After ensuring that the students have had adequate time to review the material, form groups of six members with one member (or two if needed) from each of the focus groups. (An alternative is to have a task group with less than six members; however, the task group will not have all information to consider.)

Hand out Activity 2 (or Activity 4 if using the shorter readings), which review the instructions, to each group (two copies per group should be enough). Allow the students 30 minutes to discuss the information provided by each member of the group and come to a consensus within their group as to the best answer for the final question displayed on Slide 10. Tell the students to have one member ready to report their findings to the class.



After ensuring that the students have had adequate time to come to a consensus, review the question on Slide 10 by asking a few of the groups what their consensus was. (Answers will vary.) As each group responds, ask some of them their responses to the focus questions as well. (Answers will vary.)

After all groups have participated, ask the class what they think the overall consensus, if any, is in the class.
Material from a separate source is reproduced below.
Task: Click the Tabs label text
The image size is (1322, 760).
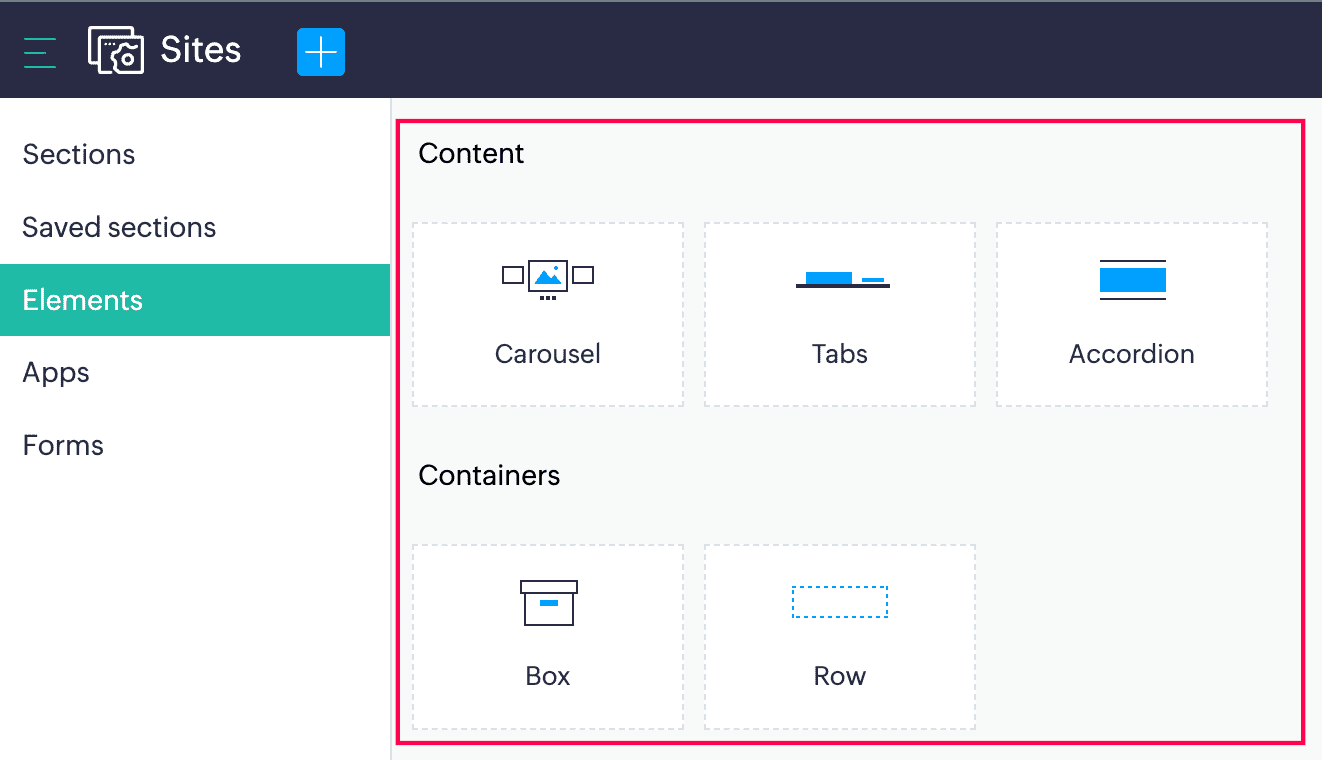Action: tap(840, 354)

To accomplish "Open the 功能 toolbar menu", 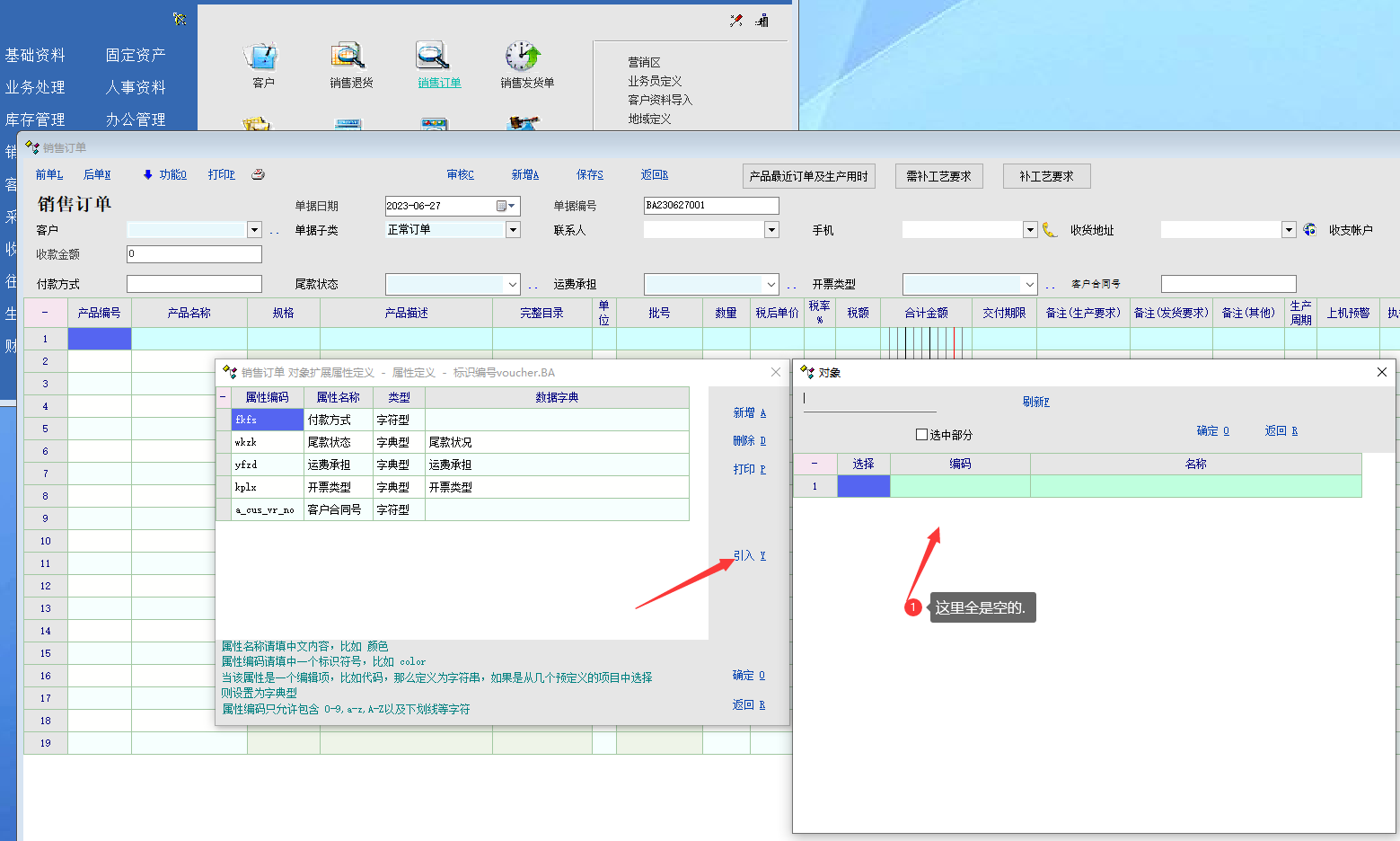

Encourage all students to provide their insights to the discussion. (Answers will vary.)

Slide 11 reviews the benefits and costs of a stimulus. Review the points with the students.

Tell the students that a lot of the costs of the stimulus depend on interest rates and interest payments. Display Slide 12, which asks questions about the long-term impacts of the stimulus. Ask the students the questions on the slide:

  1. Do interest rates rise significantly to high levels because of the stimulus? (CBO estimates indicate that interest rates will rise, but not to historically high levels.)
  2. Are interest payments historically large relative to GDP? (While interest payments rise, when expressed as a percentage of GDP, the payment will be lower than in the 1980s.)
  3. What contributes to a larger national debt? (This question is not directly answered in the shorter set of readings, students may still have background to make reasonable answers.)
    1. One-time money stimulus programs (One time payments will increase the debt, but because they are not continuous spending, their impacts are limited.)
    2. Ongoing programs (Ongoing spending programs with increase costs such as Medicare are more likely to cause problems with the debt.)
  4. Can taxes be raised in the future to reduce the debt? (Higher taxes would reduce the deficit and slow the debt but are politically unpopular and notoriously hard to pass.)

Conclude the lesson by noting the debate will continue beyond the pandemic as social issues such as healthcare, unemployment benefits, environmental protection will need funding through either tax increases or increased deficits. If desired, display Slide 13 the two political cartoons the represent different aspects of the debate. Ask the students what the first cartoon is trying to communicate. (The national debt has been caused by many things including past tax cuts. The cartoon suggests that Republicans are focusing on smaller things like unemployment benefits while ignoring tax cuts.) As the students what the second cartoon is trying to communicate. (The cartoon suggests that a large stimulus will worsen what is already a large national debt.)